- What is required -
Which lines of the records below contain the word "computer"? Show each one.

[Opening Information section]

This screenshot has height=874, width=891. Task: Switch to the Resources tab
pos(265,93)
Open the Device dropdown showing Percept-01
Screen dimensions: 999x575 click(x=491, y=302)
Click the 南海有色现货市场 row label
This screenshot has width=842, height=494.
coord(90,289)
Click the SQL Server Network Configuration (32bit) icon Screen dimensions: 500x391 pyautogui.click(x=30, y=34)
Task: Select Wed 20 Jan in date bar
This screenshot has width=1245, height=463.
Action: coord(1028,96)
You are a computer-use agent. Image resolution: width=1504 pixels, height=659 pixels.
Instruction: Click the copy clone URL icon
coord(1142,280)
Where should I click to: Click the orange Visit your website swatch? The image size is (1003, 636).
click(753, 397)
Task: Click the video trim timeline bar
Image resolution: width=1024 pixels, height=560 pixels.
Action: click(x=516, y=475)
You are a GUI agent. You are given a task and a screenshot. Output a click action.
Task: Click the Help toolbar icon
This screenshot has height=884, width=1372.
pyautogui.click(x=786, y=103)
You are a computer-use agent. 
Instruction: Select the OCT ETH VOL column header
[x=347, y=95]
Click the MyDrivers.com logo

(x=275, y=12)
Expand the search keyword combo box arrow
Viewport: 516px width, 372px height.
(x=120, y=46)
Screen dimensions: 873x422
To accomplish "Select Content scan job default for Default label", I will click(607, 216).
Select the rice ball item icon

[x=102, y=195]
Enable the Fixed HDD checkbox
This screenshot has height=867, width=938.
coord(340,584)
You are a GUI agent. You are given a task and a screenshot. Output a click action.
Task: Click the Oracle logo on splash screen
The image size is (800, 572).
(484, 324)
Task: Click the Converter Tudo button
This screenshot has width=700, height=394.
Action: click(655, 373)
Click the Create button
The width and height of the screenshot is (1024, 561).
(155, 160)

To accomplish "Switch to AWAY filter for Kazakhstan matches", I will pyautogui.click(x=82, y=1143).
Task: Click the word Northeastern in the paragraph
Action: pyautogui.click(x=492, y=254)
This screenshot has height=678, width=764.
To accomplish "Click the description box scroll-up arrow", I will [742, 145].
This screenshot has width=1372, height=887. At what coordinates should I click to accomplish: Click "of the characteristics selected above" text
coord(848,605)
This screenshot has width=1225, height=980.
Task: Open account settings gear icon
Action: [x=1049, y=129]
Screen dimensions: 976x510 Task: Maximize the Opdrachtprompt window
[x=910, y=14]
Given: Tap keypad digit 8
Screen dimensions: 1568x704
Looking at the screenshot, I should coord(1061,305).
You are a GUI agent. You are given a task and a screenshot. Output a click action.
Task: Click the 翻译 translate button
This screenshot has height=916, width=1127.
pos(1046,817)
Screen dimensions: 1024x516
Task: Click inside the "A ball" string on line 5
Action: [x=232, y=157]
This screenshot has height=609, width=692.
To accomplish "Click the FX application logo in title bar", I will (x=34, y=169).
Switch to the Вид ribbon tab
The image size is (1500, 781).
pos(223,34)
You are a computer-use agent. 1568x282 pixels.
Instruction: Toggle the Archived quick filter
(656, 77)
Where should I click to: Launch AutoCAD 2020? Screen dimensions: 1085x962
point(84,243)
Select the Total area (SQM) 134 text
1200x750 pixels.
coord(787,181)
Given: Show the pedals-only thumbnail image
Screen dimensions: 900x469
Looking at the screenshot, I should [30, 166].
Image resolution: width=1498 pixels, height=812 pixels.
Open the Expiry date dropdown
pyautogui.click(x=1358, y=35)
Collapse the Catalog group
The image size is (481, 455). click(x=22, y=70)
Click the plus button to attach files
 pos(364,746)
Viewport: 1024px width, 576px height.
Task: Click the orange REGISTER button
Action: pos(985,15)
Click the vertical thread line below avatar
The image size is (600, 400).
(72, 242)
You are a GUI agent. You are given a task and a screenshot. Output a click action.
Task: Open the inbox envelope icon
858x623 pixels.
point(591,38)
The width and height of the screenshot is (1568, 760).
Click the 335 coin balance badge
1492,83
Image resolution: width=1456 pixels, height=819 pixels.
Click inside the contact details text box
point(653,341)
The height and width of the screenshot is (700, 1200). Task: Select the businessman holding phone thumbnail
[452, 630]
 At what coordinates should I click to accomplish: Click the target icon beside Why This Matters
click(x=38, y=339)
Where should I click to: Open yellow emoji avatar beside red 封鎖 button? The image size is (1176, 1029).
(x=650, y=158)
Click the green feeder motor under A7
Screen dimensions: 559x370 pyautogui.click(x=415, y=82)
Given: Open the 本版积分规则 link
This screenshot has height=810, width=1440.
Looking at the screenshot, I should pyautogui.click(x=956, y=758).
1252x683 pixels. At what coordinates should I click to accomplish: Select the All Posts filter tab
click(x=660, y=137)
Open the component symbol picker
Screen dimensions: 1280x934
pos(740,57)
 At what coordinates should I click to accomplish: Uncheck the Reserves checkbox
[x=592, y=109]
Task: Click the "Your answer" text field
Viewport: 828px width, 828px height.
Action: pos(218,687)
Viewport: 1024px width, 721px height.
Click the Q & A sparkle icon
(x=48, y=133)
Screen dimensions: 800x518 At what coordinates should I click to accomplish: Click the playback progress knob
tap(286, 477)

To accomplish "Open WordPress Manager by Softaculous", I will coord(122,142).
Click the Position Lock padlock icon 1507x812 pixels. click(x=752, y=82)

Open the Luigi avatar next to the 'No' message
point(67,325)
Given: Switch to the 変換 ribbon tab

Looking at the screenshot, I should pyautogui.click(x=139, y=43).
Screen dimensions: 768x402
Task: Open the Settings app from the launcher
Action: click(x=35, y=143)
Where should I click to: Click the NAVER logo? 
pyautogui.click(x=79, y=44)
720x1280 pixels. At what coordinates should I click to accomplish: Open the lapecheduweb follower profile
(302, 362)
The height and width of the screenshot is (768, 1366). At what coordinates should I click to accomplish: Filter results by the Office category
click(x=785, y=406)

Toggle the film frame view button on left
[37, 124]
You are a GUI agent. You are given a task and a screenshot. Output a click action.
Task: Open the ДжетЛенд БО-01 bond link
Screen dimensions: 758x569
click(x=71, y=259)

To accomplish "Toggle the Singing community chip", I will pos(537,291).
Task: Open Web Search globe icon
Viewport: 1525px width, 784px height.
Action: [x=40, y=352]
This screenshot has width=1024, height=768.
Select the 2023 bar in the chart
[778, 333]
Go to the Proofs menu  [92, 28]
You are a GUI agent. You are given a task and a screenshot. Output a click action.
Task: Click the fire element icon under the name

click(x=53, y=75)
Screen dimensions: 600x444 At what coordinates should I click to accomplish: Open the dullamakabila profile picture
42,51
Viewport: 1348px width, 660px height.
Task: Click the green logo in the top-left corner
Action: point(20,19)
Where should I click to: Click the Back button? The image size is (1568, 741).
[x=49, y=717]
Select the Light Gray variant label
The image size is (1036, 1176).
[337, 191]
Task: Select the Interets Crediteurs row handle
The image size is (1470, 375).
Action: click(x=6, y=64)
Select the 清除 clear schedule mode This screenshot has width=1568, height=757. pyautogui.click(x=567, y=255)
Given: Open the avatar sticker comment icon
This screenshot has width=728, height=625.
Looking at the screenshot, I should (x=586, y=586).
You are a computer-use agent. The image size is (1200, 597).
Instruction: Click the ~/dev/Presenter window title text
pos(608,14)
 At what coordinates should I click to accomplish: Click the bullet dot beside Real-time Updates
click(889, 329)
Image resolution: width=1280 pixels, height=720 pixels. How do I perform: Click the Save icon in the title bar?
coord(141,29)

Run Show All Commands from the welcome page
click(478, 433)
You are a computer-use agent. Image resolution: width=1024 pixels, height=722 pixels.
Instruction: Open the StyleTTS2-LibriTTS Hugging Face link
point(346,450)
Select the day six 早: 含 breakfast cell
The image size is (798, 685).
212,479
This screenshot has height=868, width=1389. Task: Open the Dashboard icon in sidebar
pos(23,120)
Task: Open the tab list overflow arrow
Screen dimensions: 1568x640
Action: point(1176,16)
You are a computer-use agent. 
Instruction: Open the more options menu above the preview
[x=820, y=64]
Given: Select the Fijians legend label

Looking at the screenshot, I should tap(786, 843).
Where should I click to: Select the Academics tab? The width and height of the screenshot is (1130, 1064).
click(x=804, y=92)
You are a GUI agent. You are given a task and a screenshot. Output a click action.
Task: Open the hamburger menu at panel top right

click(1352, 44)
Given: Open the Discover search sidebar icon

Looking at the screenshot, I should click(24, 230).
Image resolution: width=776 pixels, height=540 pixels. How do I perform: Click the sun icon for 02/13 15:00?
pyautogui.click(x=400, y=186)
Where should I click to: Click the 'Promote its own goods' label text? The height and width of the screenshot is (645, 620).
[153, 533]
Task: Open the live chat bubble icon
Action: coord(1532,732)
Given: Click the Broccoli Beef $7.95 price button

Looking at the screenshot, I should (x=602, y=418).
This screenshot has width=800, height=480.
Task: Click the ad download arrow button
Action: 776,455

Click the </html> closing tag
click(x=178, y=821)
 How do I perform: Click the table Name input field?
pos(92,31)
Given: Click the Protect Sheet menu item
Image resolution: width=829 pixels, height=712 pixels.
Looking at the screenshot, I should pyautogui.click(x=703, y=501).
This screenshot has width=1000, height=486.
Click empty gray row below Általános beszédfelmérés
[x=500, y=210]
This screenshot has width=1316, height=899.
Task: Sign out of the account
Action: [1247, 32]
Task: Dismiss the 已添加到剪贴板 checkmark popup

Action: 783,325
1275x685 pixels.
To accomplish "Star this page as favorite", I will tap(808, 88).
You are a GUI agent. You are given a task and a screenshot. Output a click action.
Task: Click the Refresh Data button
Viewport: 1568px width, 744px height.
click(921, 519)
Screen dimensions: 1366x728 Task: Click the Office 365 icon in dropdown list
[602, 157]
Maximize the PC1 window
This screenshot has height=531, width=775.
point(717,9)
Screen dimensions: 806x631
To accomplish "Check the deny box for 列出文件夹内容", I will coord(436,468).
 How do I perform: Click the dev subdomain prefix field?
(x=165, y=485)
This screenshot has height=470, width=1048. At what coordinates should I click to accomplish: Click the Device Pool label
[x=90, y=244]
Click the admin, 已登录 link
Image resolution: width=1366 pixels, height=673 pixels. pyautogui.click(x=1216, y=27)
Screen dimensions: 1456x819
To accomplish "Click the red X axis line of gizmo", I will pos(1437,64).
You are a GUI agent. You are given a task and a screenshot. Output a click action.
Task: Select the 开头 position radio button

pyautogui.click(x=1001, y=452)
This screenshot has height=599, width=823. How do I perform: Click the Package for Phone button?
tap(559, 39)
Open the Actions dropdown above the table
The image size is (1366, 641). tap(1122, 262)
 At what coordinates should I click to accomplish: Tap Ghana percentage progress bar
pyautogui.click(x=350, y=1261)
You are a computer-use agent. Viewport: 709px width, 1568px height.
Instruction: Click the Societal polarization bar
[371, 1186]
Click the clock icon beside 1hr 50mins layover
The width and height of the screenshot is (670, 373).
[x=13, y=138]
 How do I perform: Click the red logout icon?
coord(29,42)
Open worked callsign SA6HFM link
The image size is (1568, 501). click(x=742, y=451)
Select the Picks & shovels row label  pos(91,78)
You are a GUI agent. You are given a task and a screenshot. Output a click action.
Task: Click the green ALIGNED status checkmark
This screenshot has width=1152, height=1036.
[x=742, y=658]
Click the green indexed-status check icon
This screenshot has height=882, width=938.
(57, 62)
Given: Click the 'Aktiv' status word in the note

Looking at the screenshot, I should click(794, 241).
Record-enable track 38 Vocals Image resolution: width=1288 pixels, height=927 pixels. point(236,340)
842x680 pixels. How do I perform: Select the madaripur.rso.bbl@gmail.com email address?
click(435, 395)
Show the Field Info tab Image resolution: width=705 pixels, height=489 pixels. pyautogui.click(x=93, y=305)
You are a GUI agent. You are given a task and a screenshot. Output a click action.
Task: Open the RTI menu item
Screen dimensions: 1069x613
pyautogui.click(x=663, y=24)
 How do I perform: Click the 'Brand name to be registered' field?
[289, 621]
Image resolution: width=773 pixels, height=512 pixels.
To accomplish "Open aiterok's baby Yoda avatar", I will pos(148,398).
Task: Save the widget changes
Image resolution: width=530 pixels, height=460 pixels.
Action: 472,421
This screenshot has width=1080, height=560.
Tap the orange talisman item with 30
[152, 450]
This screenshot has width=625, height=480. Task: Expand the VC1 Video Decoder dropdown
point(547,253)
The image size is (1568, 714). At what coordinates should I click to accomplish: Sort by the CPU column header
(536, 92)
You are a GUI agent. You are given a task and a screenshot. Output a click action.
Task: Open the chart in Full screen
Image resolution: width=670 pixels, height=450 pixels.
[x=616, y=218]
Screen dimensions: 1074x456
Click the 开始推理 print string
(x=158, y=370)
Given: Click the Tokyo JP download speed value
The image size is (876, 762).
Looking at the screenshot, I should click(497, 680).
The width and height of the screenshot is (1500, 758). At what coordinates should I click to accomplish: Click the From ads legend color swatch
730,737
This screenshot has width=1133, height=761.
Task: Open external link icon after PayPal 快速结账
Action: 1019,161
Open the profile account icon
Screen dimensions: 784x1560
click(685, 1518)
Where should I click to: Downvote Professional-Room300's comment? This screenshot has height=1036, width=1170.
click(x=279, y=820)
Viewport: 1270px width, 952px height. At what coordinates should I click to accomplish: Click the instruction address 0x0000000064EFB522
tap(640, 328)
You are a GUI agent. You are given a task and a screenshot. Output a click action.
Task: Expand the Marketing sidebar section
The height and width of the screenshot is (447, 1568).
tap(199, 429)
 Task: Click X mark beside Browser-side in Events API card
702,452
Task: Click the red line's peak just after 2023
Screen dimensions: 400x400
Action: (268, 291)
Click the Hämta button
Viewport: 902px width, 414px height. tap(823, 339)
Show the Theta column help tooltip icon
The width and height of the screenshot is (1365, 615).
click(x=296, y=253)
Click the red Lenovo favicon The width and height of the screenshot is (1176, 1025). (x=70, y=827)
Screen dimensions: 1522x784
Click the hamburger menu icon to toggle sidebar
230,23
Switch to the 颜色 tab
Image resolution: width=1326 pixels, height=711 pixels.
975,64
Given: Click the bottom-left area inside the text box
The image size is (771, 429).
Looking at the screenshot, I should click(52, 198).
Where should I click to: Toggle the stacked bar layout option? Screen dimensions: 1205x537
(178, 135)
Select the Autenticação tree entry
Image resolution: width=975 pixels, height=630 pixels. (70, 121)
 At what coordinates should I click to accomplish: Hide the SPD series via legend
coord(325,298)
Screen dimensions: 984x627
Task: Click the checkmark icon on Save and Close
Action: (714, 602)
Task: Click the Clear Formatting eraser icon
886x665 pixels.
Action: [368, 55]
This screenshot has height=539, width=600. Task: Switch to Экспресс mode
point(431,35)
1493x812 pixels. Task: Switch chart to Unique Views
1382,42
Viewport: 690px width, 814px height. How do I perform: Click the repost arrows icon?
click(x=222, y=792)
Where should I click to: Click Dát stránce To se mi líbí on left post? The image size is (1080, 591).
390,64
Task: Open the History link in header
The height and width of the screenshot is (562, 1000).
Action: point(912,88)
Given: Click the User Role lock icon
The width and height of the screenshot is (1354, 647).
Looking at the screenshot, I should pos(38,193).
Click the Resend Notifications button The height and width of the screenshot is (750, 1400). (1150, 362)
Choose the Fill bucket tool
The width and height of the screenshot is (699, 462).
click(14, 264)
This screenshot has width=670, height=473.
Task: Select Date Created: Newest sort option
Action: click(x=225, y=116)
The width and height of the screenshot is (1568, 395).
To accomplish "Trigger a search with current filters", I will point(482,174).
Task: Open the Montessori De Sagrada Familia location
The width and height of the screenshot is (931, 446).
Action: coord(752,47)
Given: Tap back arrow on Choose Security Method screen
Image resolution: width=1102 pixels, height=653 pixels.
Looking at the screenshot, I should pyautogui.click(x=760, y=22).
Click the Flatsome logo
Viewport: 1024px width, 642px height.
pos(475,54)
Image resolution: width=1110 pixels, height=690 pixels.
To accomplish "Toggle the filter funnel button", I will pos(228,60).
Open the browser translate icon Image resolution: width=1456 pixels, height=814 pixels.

[Closing Information section]

- Written answer -
You are a computer-use agent. Image resolution: width=1504 pixels, height=659 pixels.
You are a computer-use agent. 
You are a computer-use agent. 1568x282 pixels.
You are a computer-use agent. The image size is (1200, 597).
You are a computer-use agent. Image resolution: width=1024 pixels, height=722 pixels.
You are a computer-use agent. 
You are a computer-use agent. Viewport: 709px width, 1568px height.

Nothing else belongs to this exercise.